E o que diz o papa disto tudo? Em sua homilia do Domingo de Ramos, disse que Deus guiará os fiéis “no caminho da coragem que precisamos para não nos deixarmos intimidar pela fofoquinhas da opinião dominante...” É isto, pois, o que o papa pensa de tudo isto: somos fofoqueiros que nos metemos em assuntos internos da sua igreja.
É Páscoa, minha gente. Para os católicos, um tempo de renovação e renascimento. Para muitas crianças formadas nessa fé, será um tempo de vergonha e sofrimento. E somente a justiça secular poderá reparar os danos decorrentes da ação criminosa dos seus agressores. Mas não haverá justiça, deste ou de outro mundo, que possa reparar os danos da inocência perdida.
Ilustração: Ziraldo

24 março 2010

Ponto para a barbárie

O shopping e a favela. Contraste e confronto

Três assaltantes invadiram uma casa no bairro de Manaíra, em João Pessoa, onde havia uma festa. Aproveitando-se de um descuido, as pessoas da casa desarmaram um dos homens e começaram a bater nos três. Um deles conseguiu fugir, outro foi entregue à polícia bastante ferido e o terceiro morreu de tanto apanhar. Uma cena de barbárie cada vez mais comum nas cidades brasileiras.

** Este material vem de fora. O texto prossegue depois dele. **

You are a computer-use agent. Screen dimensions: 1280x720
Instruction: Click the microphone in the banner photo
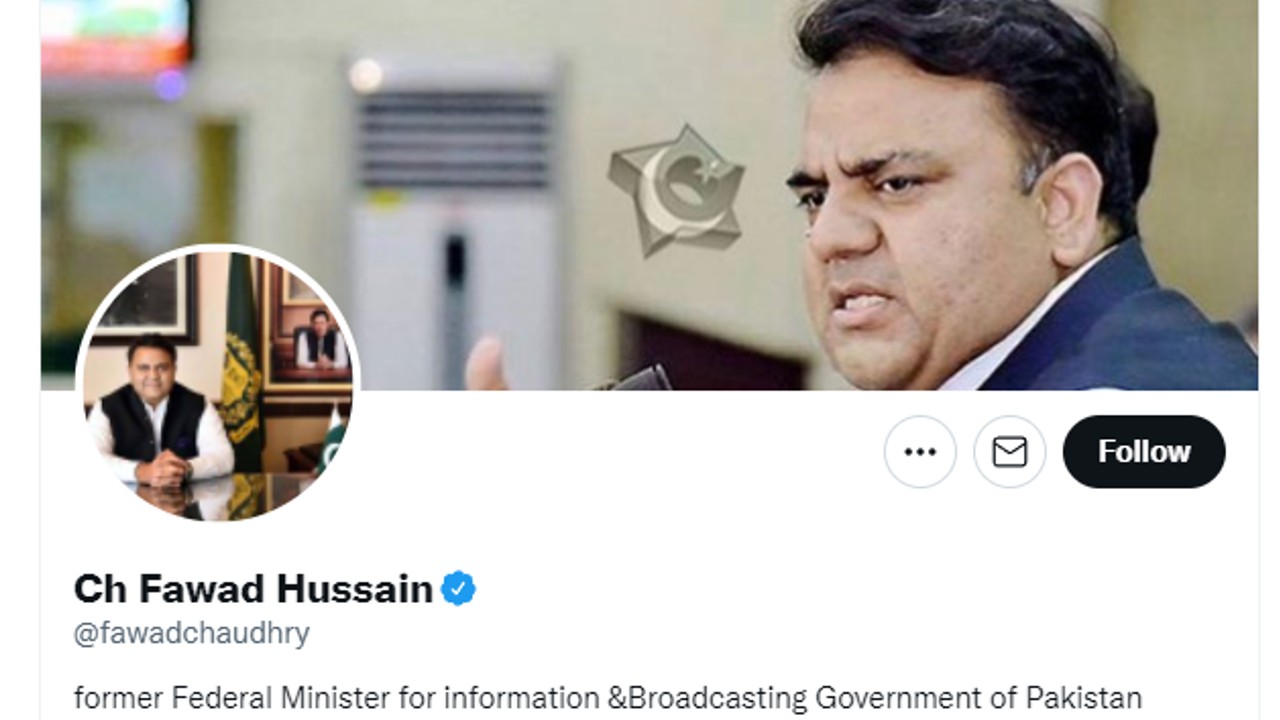coord(641,379)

Há muito tempo sabemos que para a humanidade só existem duas opções: socialismo ou barbárie. Sabemos também que o socialismo é o nome político da solidariedade. A principal dificuldade em fazermos a opção pelo socialismo é que a solidariedade não é um atributo natural do homem. A partir dos laços familiares mais estreitos, o nosso instinto gregário vai se alargando em forma de círculo até um limite que varia segundo certas circunstâncias sociais. A fronteira pode estar na casa vizinha, no outro bairro, em outra cidade, outro estado ou país. O limite também pode estar na diferença de etnias, cor da pele, escolhas religiosas ou sexuais. Cada um de nós tem um limite para além do qual nossa solidariedade não avança. O limite mais resistente, porém, está entre as classes sociais.
O que aconteceu em Manaíra foi apenas mais uma manifestação dessa luta entre as classes que muita gente, não sei com quais fundamentos, acredita ter sido abolida. O bairro de Manaíra é, todo ele, um monumento à luta de classes. Basta ver o contraste entre a monumentalidade do Shopping e a degradação urbana do Bairro São José. Não é de espantar que as pessoas segregadas em seu gueto à beira do mangue descarreguem seu ódio naqueles que mais parecem com os representantes da classe antagônica. Estão apenas obtendo pela força os bens impossíveis de obter graças à omissão histórica do Estado.
Não é de espantar, também, que a classe média de Manaíra reaja à ação dos marginais oriundos do gueto que entrem em suas casas e ameacem suas vidas. Estão apenas defendendo suas integridades corporais e patrimoniais que cabe ao Estado proteger.
Só um estado forte e generoso pode garantir a igualdade de condições para que todos os cidadãos possam usufruir de uma vida digna. Quando o Estado falha neste papel primordial, perde-se toda a racionalidade que poderia levar a um comportamento solidário entre as classes. Cria-se o terreno fértil para o recrudescimento da barbárie, esta erva daninha que não precisa de nenhum cultivo para se alastrar.

Foto: Oriel Farias





16 março 2010

Excessivamente humano


A marca do humano é o excesso. Se você discorda, olhe em sua volta. Essas pessoas todas que passam correndo, a pé, de carro, ou espremidas em ônibus desgovernados, correm para o nada, movidas por uma sensação inexplicável de pressa e de perda iminente.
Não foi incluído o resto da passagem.